Intervention de Martine Gross

Commission des lois constitutionnelles, de législation, du suffrage universel, du Règlement et d'administration générale — Réunion du 22 mars 2006 : 1ère réunion
Famille — Droit de la famille - table ronde sur l'évolution des modes de filiation

Martine Gross, sociologue, présidente d'honneur de l'association des parents et futurs parents gays et lesbiens (APGL) :

a d'abord estimé qu'il existait aujourd'hui de nombreuses situations où les trois aspects de la filiation -donner la vie, disposer du statut légal de parent et élever au quotidien les enfants- ne coïncidaient pas dans la même personne.

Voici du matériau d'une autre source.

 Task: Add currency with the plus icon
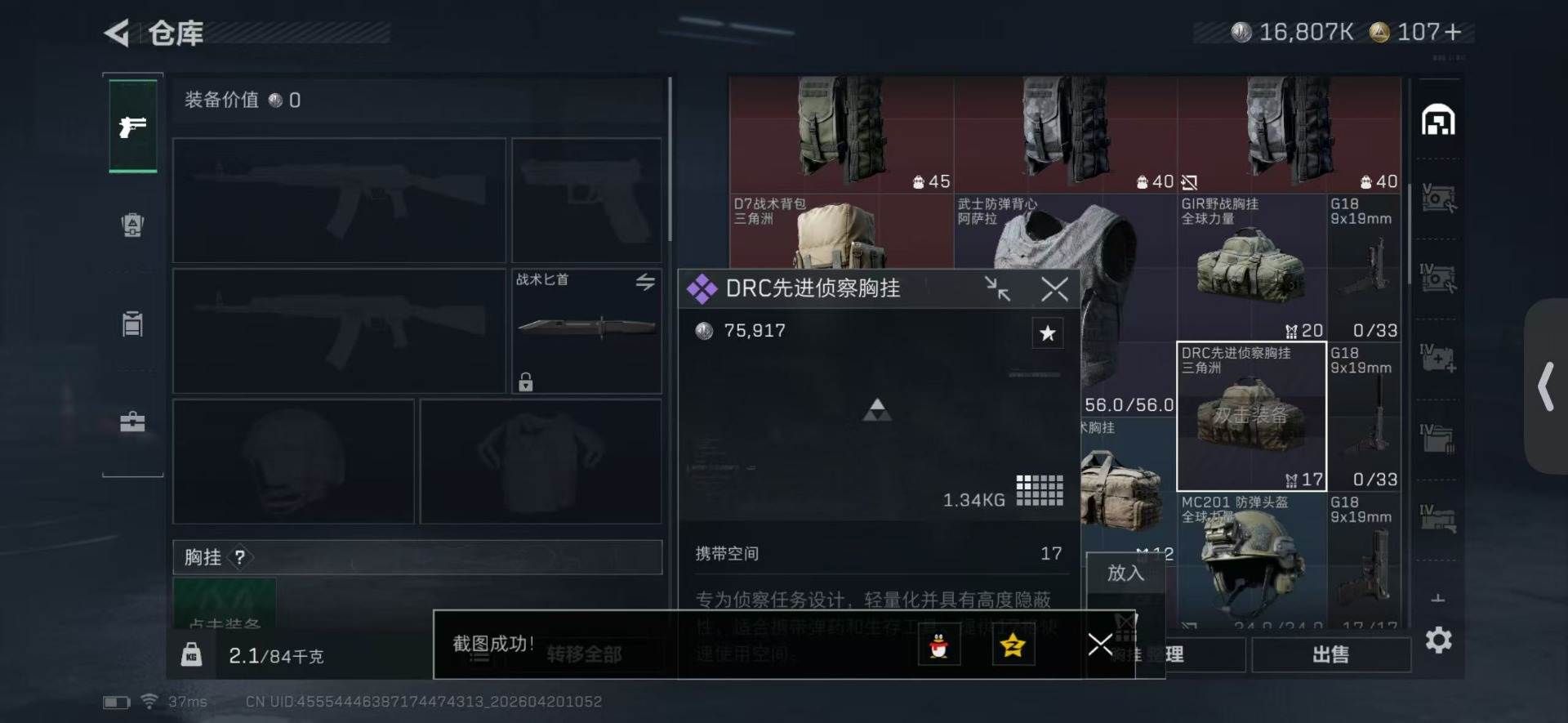pos(1453,32)
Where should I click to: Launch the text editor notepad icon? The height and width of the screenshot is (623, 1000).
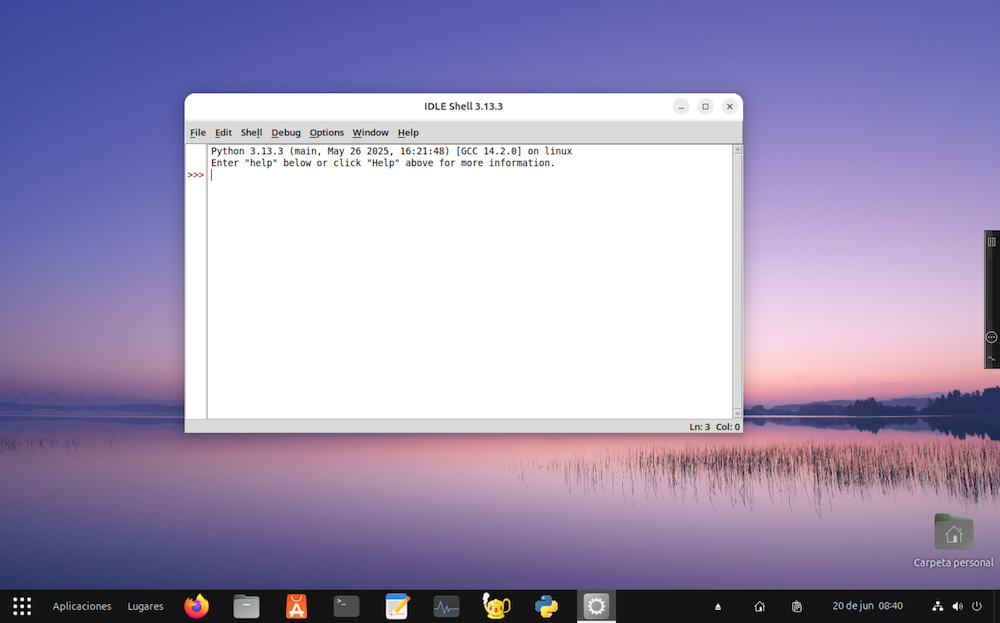coord(397,606)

Elle a estimé que le droit de la famille tentait, au prix de fictions parfois alambiquées, de ramener ces trois aspects de la filiation au seul critère biologique, les parents ne pouvant être que ceux dont la sexualité est susceptible d'être procréatrice.

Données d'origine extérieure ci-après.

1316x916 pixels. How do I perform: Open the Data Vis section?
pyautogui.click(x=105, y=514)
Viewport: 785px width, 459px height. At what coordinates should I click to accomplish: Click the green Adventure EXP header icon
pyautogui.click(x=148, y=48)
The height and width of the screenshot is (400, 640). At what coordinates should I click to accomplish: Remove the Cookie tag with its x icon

Déclarant que l'APGL souhaitait que la filiation soit fondée sur une éthique de la responsabilité, où l'engagement parental irrévocable primerait sur la vérité biologique, elle a considéré que dans ce cadre, l'enfant pourrait accéder à la connaissance de ses origines, bénéficier d'une filiation sûre que ne pourrait remettre en cause l'avis des adultes et être protégé par les liens tissés avec les personnes qui l'élèvent.

Evoquant l'assistance médicalisée à la procréation, elle a rappelé que celle-ci était réservée depuis la loi relative à la bioéthique de 1994 aux couples hétérosexuels en âge de procréer pouvant justifier de deux ans de vie commune et souffrant d'une pathologie de fertilité, alors que son accès était beaucoup plus ouvert dans d'autres pays de l'Union européenne, tels que la Belgique, les Pays-Bas, l'Espagne, l'Italie et le Royaume-Uni. Elle a ajouté que le Québec prévoyait même des règles de filiation spécifiques pour les enfants ainsi conçus.

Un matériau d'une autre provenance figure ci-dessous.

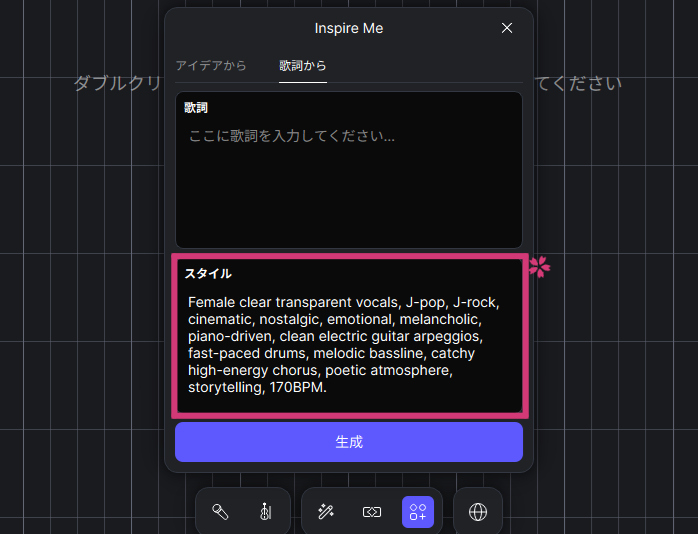Select the microphone vocal tool
Screen dimensions: 698x534
click(x=220, y=512)
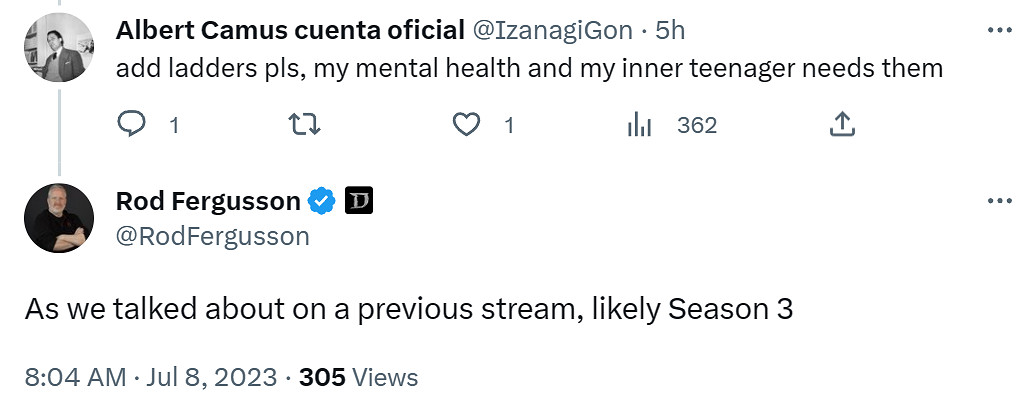1030x408 pixels.
Task: Open more options for Albert Camus's tweet
Action: point(999,30)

Elle a contesté la justification par le législateur de l'exclusion des célibataires et des couples homosexuels par la conviction que les chances d'épanouissement de l'enfant étaient plus grandes au sein d'une famille constituée par un couple hétérosexuel, en considérant qu'il n'existait pas de travaux scientifiques l'étayant. Elle a au contraire indiqué que plusieurs centaines d'études montraient, d'une part, que les enfants élevés dans un tel cadre ne présentaient pas de différences notables avec les autres et, d'autre part, que les parents homosexuels apportaient les mêmes soins aux enfants.

a souligné que de nombreux couples de femmes se rendaient ainsi à l'étranger, où l'accès à l'insémination artificielle avec donneur était souvent accordé par les établissements médicaux en fonction de la cohérence et du sérieux du projet parental. Elle a dénoncé les effets discriminatoires de la position française, et déploré que seuls les couples de femmes les plus aisés puissent recourir à ces techniques en se rendant à l'étranger.

Elle s'est prononcée en faveur de l'ouverture des techniques de procréation aujourd'hui réservées aux seuls couples de sexes différents à tous les couples et à toute personne en âge de procréer pouvant justifier d'un projet parental cohérent.

Déplorant le principe de l'anonymat du don actuellement inscrit dans le code civil et dans le code de santé publique, Mme Martine Gross a estimé qu'il était motivé par une confusion entre les aspects biologiques et juridiques de la filiation. Elle a souhaité l'ouverture de l'accès aux origines à toute personne qui le souhaite, sans qu'elle emporte des conséquences sur la dimension juridique de la filiation. Elle a considéré qu'une filiation fondée sur l'engagement parental plutôt que sur la vérité biologique ôterait toute difficulté pour l'accès aux origines, la connaissance des origines étant alors sans risque pour la filiation juridique. Elle a déclaré que l'APGL préconisait par conséquent la levée de l'anonymat.